Caesium (IUPAC spelling; also spelled cesium in American English) is a chemical element; it has symbol Cs and atomic number 55. It is a soft, silvery-golden alkali metal with a melting point of 28.5 °C (83.3 °F; 301.6 K), which makes it one of only five elemental metals that are liquid at or near room temperature. Caesium has physical and chemical properties similar to those of rubidium and potassium. It is pyrophoric and reacts with water even at −116 °C (−177 °F). It is the least electronegative stable element, with a value of 0.79 on the Pauling scale. It has only one stable isotope, caesium-133. Caesium is mined mostly from pollucite. Caesium-137, a fission product, is extracted from waste produced by nuclear reactors. It has the largest atomic radius of all elements whose radii have been measured or calculated, at about 260 picometres.

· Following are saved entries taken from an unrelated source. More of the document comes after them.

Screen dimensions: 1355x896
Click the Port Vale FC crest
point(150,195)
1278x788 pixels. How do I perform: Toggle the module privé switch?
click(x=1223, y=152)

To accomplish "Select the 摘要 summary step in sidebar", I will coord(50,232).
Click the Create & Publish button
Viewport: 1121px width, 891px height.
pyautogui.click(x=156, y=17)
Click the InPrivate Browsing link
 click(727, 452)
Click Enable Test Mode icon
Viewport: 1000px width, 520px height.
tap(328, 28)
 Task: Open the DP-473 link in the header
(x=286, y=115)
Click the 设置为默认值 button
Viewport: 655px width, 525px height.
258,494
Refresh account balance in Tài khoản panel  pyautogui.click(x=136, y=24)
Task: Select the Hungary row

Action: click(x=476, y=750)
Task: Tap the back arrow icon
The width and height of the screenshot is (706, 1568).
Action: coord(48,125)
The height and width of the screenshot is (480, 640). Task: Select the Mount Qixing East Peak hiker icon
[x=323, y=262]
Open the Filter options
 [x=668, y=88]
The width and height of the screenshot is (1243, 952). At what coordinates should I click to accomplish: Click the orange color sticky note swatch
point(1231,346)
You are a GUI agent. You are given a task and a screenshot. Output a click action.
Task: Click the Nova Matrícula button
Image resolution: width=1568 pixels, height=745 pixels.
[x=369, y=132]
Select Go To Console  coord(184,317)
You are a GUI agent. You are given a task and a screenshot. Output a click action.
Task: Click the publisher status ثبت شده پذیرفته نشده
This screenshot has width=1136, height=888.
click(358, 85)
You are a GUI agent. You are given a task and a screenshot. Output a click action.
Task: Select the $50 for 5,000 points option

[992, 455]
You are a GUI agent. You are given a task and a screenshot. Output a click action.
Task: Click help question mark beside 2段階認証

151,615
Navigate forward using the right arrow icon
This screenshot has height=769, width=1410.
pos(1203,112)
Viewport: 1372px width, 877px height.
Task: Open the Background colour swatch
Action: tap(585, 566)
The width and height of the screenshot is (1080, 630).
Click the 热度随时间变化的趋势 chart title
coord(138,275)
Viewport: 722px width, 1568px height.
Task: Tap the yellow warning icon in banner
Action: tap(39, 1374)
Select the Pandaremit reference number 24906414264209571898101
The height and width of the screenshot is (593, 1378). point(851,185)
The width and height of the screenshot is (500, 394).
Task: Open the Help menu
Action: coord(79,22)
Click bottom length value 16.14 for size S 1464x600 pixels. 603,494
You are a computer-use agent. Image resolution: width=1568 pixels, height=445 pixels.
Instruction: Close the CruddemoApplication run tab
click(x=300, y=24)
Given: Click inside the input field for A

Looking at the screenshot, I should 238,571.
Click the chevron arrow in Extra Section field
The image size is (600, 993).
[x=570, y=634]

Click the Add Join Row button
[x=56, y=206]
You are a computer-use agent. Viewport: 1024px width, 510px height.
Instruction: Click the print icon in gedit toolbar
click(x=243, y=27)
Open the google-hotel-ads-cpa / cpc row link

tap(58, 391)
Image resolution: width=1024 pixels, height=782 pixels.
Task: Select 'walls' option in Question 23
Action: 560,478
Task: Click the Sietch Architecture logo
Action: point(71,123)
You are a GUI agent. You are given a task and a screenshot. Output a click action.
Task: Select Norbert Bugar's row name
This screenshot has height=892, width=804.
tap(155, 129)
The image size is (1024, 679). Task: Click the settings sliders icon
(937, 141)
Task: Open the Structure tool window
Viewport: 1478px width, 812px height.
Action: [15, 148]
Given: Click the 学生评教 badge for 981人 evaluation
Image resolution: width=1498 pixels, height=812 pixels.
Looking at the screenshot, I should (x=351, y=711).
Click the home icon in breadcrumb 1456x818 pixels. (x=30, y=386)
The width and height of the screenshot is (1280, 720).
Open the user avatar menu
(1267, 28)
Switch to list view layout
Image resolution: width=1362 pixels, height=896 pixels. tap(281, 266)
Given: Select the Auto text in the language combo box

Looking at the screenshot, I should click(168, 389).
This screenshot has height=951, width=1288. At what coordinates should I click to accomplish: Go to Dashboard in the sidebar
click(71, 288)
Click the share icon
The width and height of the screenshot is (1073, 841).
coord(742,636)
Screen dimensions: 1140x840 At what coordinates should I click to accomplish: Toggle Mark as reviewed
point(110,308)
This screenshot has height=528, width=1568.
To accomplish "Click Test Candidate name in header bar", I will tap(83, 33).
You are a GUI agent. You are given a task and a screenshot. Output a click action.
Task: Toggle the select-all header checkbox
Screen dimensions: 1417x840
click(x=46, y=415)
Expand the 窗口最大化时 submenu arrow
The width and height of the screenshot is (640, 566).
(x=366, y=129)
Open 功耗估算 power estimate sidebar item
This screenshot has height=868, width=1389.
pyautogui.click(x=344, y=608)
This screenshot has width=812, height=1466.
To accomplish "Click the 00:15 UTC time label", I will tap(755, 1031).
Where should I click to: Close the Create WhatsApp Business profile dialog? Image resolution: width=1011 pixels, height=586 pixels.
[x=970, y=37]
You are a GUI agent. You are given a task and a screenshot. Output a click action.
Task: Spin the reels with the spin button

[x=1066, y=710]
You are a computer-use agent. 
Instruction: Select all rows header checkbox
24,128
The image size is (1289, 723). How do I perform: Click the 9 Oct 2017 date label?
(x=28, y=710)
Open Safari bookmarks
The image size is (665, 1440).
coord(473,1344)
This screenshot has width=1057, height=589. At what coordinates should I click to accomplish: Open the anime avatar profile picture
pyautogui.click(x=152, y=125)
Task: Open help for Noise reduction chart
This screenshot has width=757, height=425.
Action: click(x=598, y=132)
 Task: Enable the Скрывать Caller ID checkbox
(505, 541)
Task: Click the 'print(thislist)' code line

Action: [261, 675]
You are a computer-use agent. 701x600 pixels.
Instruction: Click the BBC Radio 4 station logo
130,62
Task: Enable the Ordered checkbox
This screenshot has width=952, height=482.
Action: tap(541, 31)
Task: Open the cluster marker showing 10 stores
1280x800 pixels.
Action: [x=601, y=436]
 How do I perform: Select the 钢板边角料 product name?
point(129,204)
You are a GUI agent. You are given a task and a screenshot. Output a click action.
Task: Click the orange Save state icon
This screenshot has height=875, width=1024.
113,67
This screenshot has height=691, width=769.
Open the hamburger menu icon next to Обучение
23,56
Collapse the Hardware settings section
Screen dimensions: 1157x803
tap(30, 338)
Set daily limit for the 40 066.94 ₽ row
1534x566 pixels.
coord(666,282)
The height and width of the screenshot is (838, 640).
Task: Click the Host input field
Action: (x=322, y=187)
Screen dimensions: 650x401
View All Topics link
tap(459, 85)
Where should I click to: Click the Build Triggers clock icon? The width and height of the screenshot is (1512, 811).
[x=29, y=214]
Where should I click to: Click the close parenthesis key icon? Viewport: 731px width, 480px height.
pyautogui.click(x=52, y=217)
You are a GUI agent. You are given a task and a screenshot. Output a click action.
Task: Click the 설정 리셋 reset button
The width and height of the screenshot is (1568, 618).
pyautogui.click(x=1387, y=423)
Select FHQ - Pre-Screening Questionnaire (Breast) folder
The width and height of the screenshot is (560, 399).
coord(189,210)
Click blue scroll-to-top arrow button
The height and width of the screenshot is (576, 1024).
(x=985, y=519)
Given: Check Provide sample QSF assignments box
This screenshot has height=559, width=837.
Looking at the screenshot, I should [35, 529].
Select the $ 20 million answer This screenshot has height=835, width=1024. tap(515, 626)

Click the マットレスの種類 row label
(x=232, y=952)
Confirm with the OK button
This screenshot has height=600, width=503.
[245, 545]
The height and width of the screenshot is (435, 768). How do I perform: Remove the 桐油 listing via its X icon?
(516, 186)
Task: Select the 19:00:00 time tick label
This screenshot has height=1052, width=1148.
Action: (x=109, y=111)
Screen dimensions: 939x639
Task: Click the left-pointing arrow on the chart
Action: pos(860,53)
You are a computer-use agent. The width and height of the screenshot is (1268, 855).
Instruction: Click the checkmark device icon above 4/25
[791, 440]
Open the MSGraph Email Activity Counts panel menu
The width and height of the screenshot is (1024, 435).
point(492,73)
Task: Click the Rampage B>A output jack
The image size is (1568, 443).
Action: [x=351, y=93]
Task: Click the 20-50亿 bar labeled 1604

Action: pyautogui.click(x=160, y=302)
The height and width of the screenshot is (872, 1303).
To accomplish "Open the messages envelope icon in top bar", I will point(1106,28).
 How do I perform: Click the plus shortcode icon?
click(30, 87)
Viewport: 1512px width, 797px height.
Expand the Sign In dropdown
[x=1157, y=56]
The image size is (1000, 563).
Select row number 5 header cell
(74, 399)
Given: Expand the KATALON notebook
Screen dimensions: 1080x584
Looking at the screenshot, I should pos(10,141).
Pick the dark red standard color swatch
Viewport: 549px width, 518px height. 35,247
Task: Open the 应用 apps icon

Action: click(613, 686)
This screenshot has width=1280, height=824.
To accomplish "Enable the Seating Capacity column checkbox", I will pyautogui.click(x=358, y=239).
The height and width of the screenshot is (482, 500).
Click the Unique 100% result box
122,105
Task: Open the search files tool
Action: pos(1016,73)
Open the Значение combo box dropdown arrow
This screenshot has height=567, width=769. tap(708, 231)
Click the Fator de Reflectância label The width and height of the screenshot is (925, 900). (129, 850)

The German chemist Robert Bunsen and physicist Gustav Kirchhoff discovered caesium in 1860 by the newly developed method of flame spectroscopy. The first small-scale applications for caesium were as a "getter" in vacuum tubes and in the light-sensitive anodes of photoelectric cells. Caesium is widely used in highly accurate atomic clocks. In 1967, the International System of Units began using a specific hyperfine transition of neutral caesium-133 atoms to define the basic unit of time, the second.